» **Task inputs**
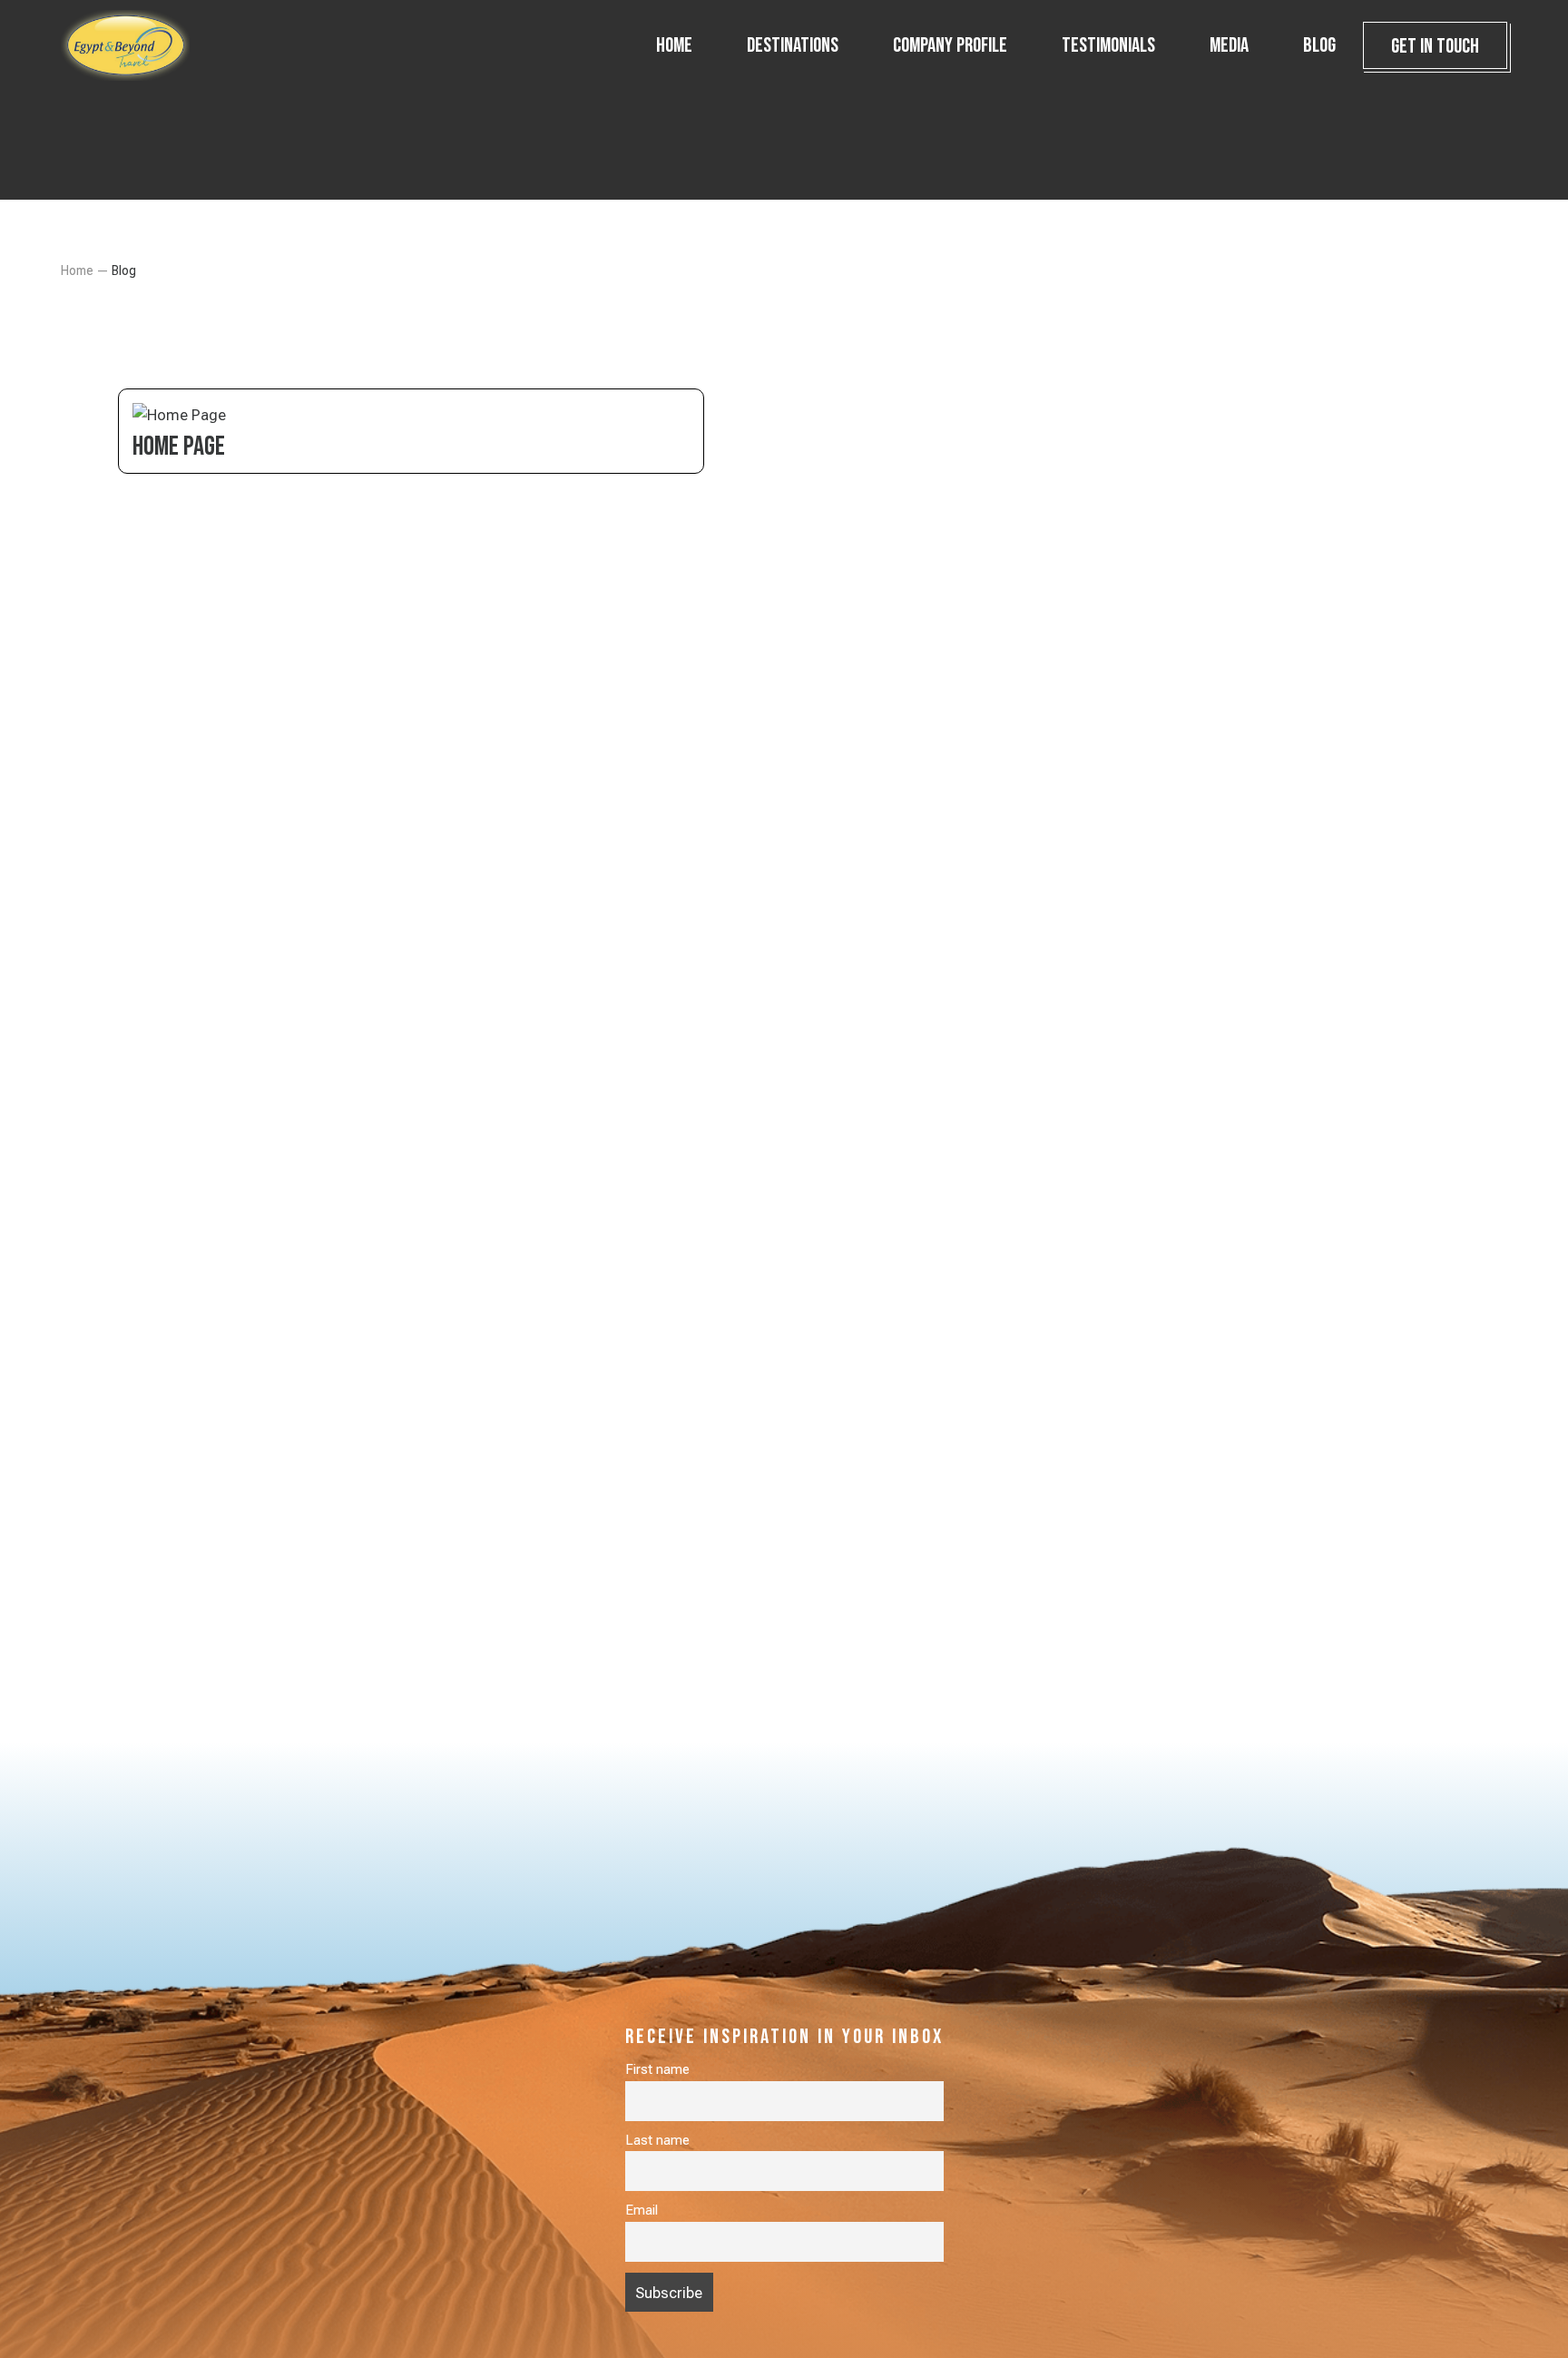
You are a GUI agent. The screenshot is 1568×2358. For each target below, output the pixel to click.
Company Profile (950, 45)
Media (1229, 45)
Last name (657, 2140)
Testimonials (1108, 45)
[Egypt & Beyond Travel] (151, 45)
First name (657, 2069)
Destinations (792, 45)
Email (641, 2210)
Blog (1319, 45)
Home (674, 45)
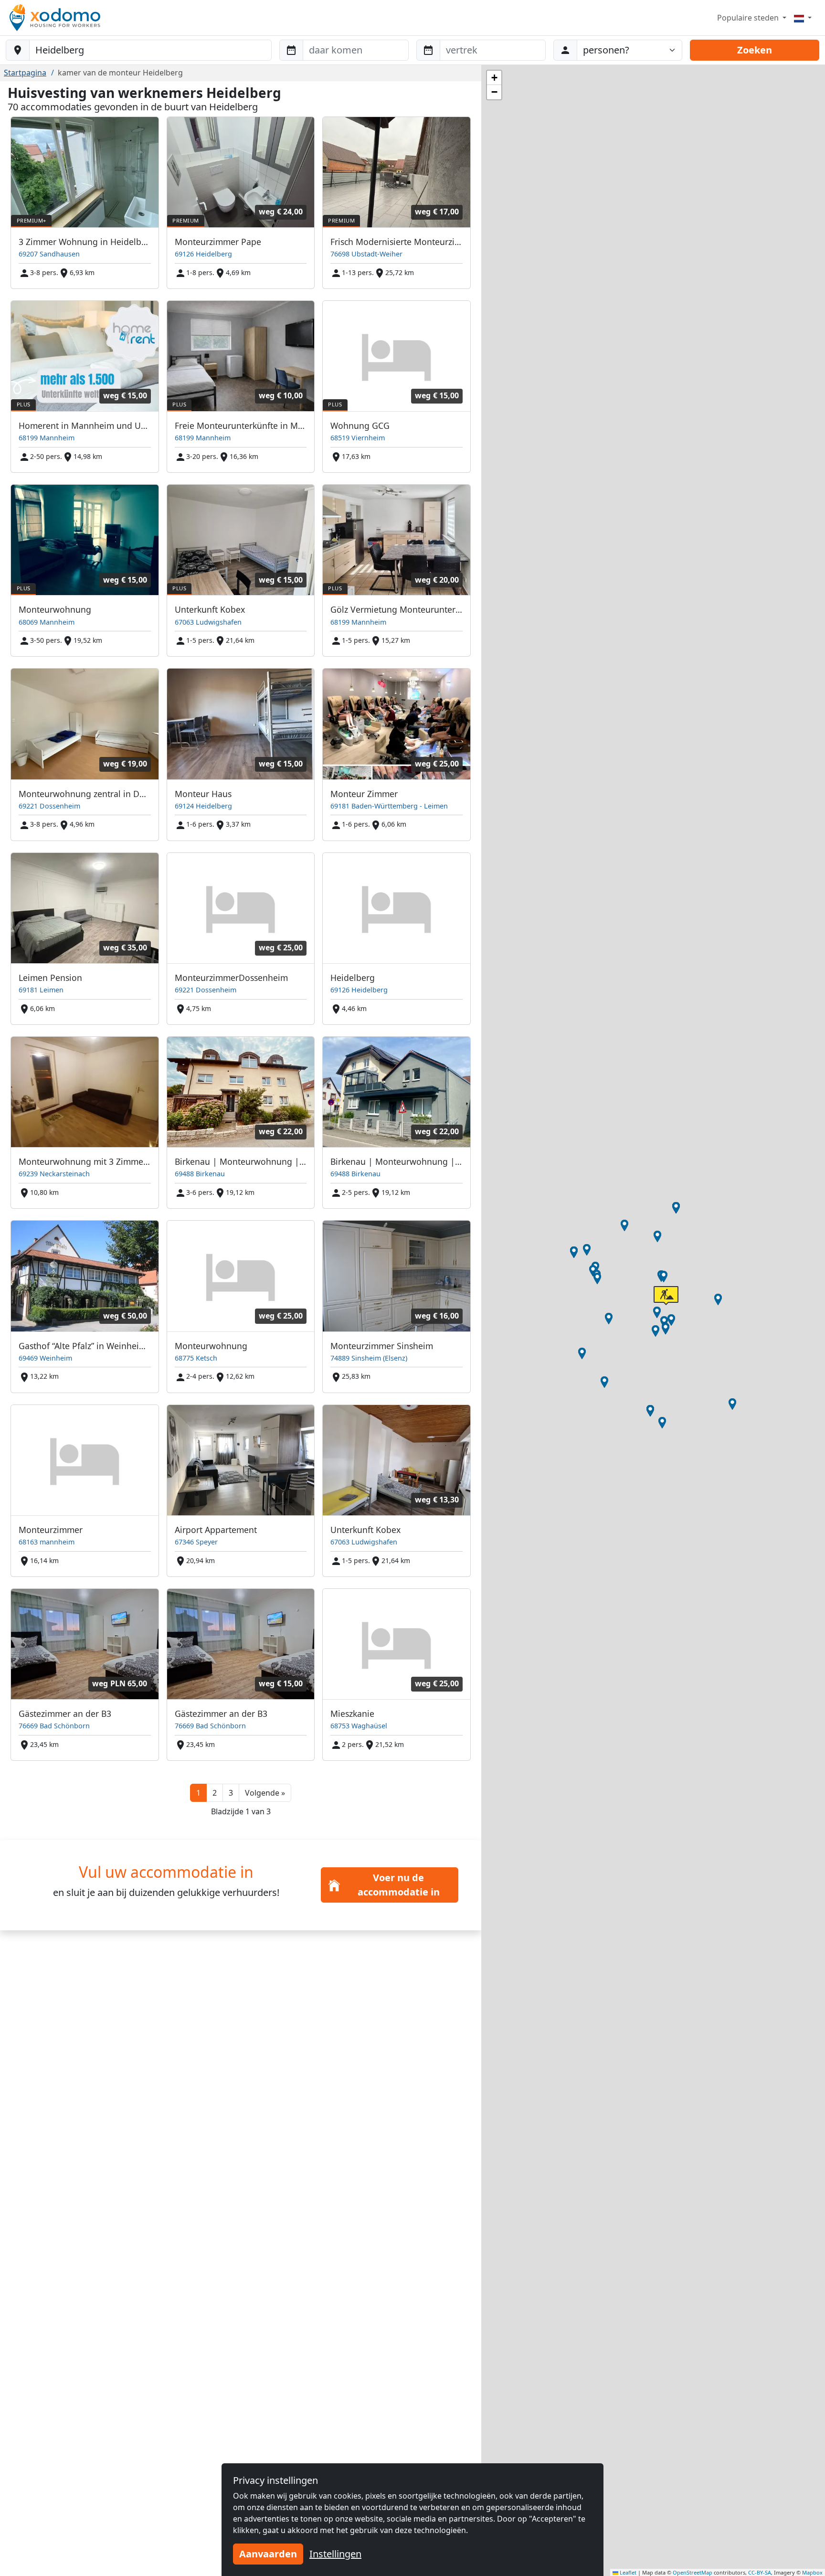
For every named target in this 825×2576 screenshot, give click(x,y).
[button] (265, 1793)
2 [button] (214, 1793)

» **Task goal**
Using the records above, copy every line that has the word "target" in it.

» **Task output**
You are a GUI agent. The screenshot is 1568×2358. For each target below, output the pixel to click.
For every named target in this 825×2576 screenshot, give click(x,y).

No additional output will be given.